● Text:
# Cleaning code for Building 59 dataset

The .csv files from the dataset are located on the path declared right below.

In [3]:
# Basic imports
import csv
import numpy as np
import pandas as pd
from pandas import Series
import datetime
import time
import os
from fancyimpute import KNN, MatrixFactorization
import math

path = "../data" #Path with raw csv files


This is the code presented on the paper, we are not able to execute it due to RAM problems, so we will try to transform it

In [3]:


def clean_data_from_path(path):
    files = os.listdir(path)
    path_postprocess = path + "_postprocess"

    #read data files and adjust time format
    for filename in files:
        print(path+'/'+filename)
        row = pd.read_csv(path+'/'+filename)
        row['date'] = pd.to_datetime(row['date']) 
        helper=pd.DataFrame({'date': pd.date_range(row['date'].min(), row['date'].max(), freq='15min')})
        row = pd.merge(row, helper, on='date', how='outer').sort_values('date')
        count_out = Series([0],index=['date']) #count of outlier values
        count_gap = Series([0],index=['date']) #count of gap
        count_outgap = Series([0],index=['date']) #count of large gap (e.g., one day)

● List of tasks:
**A.** Write out the part of the Building 59 cleaning code from "This is the" up to and including "files = os.listdir(path)".
**B.** In the Building 59 cleaning code, at what frequency does the date range in the helper DataFrame run?

● Extracted information:
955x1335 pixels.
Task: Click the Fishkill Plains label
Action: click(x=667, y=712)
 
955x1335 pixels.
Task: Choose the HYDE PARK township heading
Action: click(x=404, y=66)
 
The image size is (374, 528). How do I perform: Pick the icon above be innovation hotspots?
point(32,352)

...

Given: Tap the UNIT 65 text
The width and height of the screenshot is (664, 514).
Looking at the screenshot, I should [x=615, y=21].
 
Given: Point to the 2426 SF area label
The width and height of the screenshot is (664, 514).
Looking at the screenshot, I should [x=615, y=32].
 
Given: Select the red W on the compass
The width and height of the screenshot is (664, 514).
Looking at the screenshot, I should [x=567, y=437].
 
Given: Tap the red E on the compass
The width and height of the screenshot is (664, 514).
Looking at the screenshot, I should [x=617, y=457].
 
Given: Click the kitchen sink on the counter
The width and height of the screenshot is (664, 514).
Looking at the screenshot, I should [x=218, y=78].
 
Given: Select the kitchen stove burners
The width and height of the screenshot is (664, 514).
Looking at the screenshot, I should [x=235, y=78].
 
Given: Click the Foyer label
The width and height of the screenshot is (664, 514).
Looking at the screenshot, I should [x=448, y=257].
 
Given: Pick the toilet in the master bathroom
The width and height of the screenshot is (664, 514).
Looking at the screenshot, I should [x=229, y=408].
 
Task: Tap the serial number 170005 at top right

● Exercise responses:
**A.**
This is the code presented on the paper, we are not able to execute it due to RAM problems, so we will try to transform it

In [3]:


def clean_data_from_path(path):
    files = os.listdir(path)

**B.** Every 15 minutes (freq='15min').